舉這些例子,是為了說明,這樣一個被他人視為自由獨立、真正的女權主義者的人,其性格形成的原因可能是幼年時期父親屠殺市民而對其產生的創傷。理解嗎,就像是你經歷了大風大浪,那些小波浪在你眼中都不算什麼了一樣,是經歷了這些非常人所能忍受的創傷之後,她自身成為更為罕見的能正常生活的女性,才能以一種極度冷靜理性的態度面對一些麻煩與威脅,才有心情打趣、開玩笑照常生活,才贏得了那些所謂的稱號。
也就是說,無論是在電影中還是在現實中她都是少數,是罕見的例子。
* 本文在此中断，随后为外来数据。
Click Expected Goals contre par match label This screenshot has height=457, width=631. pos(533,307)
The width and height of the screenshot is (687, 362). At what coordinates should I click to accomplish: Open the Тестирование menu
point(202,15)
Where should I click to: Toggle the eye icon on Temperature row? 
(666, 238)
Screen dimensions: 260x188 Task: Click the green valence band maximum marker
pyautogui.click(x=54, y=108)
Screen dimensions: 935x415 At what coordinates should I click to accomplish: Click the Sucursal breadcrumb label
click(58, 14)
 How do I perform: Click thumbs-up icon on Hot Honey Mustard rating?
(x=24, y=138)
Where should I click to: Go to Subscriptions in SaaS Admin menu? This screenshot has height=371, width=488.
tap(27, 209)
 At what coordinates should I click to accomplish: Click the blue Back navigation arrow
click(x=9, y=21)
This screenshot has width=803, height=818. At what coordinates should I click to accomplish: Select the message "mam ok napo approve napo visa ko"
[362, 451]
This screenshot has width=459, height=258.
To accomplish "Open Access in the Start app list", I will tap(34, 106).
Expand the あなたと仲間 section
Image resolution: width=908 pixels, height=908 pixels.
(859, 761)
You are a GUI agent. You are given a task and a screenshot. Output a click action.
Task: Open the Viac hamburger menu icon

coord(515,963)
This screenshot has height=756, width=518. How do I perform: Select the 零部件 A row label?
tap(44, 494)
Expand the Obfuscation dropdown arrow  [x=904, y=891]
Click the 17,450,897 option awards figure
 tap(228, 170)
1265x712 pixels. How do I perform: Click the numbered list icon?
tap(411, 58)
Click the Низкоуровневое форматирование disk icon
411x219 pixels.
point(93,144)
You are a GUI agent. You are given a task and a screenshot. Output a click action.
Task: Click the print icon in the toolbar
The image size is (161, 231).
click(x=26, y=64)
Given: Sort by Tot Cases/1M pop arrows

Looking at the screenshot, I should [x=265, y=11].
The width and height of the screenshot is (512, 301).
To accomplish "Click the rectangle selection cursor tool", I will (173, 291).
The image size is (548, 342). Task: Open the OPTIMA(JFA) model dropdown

按照電影所建構的所及倒過來推就是:大多數現在的女性不會在早年有這樣的創傷,即使有也不一定有能力實現心理痊癒,更不會有女性獨立的教育和生活環境給她們灌輸相關的觀念,所以很少會成為一個像女主角那樣獨立的女性。然而現在這樣貿然地將其立為女性獨立的標竿,會不會有些可悲?
不是在否認這樣性格的女性,而是在思考她們這樣性格形成的原因。是否存在一種更柔和、安全、平常的方式,將女性培養成這樣一個獨立、理性又有趣的女人,而不是依靠早年創傷。或許還要很久吧,要改變環境與觀念,需要漫長的時間和革命不斷沖洗與塑造,才會有更柔和、安全、平常的方式吧。